我有两个数据集,我想根据两个数据集中的datetime列将它们匹配在一起。我已经将两个日期时间都转换为POSIXct。
第一个数据集(df1
)如下:
shark depth temperature datetime date location
A 49.5 26.2 20/03/2018 08:00 20/03/2018 SS04
A 49.5 25.3 20/03/2018 08:02 20/03/2018 SS04
A 53.0 NA 20/03/2018 08:04 20/03/2018 SS04
A 39.5 26.5 20/03/2018 08:50 20/03/2018 Absent
A 43.0 26.2 21/03/2018 09:10 21/03/2018 Absent
A 44.5 NA 21/03/2018 10:18 21/03/2018 SS04
为简单起见,我减少了列数,但我的实际数据集有15个变量。
第二个数据集tides
是潮汐时间的列表:
date time t_depth t_state t_datetime
18/03/2018 02:33 2.09 High 20/03/2018 02:33
18/03/2018 08:39 0.45 Low 20/03/2018 08:39
18/03/2018 14:47 2.14 High 20/03/2018 14:47
18/03/2018 20:54 0.41 Low 20/03/2018 20:54
19/03/2018 03:01 2.13 High 21/03/2019 03:01
19/03/2018 09:09 0.41 Low 21/03/2019 09:09
我想基于t_state
在该潮汐时期内是否在df1
内,将df1$datetime
添加到tides$t_datetime
。我还要添加对应于该潮汐状态的t_depth
。
我对data.table非常陌生,并且对语法感到困惑。
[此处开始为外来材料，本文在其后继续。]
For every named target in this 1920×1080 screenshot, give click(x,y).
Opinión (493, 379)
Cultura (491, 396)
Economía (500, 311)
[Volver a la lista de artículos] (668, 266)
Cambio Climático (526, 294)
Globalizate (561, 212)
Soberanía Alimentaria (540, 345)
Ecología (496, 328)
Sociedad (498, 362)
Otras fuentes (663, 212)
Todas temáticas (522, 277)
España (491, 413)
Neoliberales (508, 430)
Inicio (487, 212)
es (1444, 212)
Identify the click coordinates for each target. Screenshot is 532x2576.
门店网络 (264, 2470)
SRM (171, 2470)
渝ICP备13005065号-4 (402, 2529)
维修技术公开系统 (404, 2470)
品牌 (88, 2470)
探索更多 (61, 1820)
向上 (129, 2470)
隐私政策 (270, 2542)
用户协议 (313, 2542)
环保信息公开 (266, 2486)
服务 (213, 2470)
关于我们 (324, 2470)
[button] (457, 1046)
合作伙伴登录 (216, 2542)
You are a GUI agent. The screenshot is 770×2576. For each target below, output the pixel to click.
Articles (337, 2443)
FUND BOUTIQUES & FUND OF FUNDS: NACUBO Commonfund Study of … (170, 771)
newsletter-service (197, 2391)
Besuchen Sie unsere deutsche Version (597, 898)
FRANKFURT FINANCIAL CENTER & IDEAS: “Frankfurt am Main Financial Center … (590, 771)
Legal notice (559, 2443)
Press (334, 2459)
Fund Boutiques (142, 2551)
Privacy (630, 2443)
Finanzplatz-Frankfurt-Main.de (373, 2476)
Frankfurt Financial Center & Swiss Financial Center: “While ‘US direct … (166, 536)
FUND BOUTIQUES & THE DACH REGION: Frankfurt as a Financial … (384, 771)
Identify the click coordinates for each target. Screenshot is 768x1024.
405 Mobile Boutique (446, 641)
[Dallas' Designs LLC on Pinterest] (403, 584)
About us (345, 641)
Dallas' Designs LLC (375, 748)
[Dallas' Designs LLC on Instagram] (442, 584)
我尝试使用
df1[ copy(tides)t_state := i.t_state,
on = .( datetime >= t_datetime, datetime < end)]
这不起作用,但是我不确定如何解决此问题。
理想情况下,我的输出将是:
shark depth temperature datetime date location t_state t_depth
A 49.5 26.2 20/03/2018 08:00 20/03/2018 SS04 High 2.09
A 49.5 25.3 20/03/2018 08:02 20/03/2018 SS04 High 2.09
A 53.0 NA 20/03/2018 08:04 20/03/2018 SS04 High 2.09
A 39.5 26.5 20/03/2018 08:50 20/03/2018 Absent Low 0.45
A 43.0 26.2 20/03/2018 09:10 21/03/2018 Absent Low 0.45
A 44.5 NA 20/03/2018 10:18 21/03/2018 SS04 Low 0.45
如果可能的话,我还想知道如何添加为简单起见而省略的额外变量,是否有必要添加任何变量来解决这些问题?
谢谢!
通过数据输入的数据:
structure(list(shark = structure(c(1L, 1L, 1L, 1L, 1L, 1L), .Label = "A", class = "factor"),
depth = c(49.5, 49.5, 53, 39.5, 43, 44.5), temperature = c(26.2,
25.3, NA, 26.5, 26.2, NA), datetime = structure(1:6, .Label = c("20/03/2018 08:00",
"20/03/2018 08:02", "20/03/2018 08:04", "20/03/2018 08:50",
"21/03/2018 09:10", "21/03/2018 10:18"), class = "factor"),
date = structure(c(1L, 1L, 1L, 1L, 2L, 2L), .Label = c("20/03/2018",
"21/03/2018"), class = "factor"), location = structure(c(2L,
2L, 2L, 1L, 1L, 2L), .Label = c("Absent", "SS04"), class = "factor")), class = "data.frame", row.names = c(NA,
-6L))
structure(list(date = structure(c(1L, 1L, 1L, 1L, 2L, 2L), .Label = c("18/03/2018",
"19/03/2018"), class = "factor"), time = structure(c(1L, 3L,
4L, 5L, 2L, 2L), .Label = c("02:33", "03:01", "08:39", "14:47",
"20:54"), class = "factor"), t_depth = c(2.09, 0.45, 2.14, 0.41,
2.13, 0.41), t_state = structure(c(1L, 2L, 1L, 2L, 1L, 2L), .Label = c("High",
"Low"), class = "factor"), t_datetime = structure(c(2L, 3L, 1L,
4L, 5L, 6L), .Label = c(" 20/03/2018 14:47", "20/03/2018 02:33",
"20/03/2018 08:39", "20/03/2018 20:54", "21/03/2019 03:01", "21/03/2019 09:09"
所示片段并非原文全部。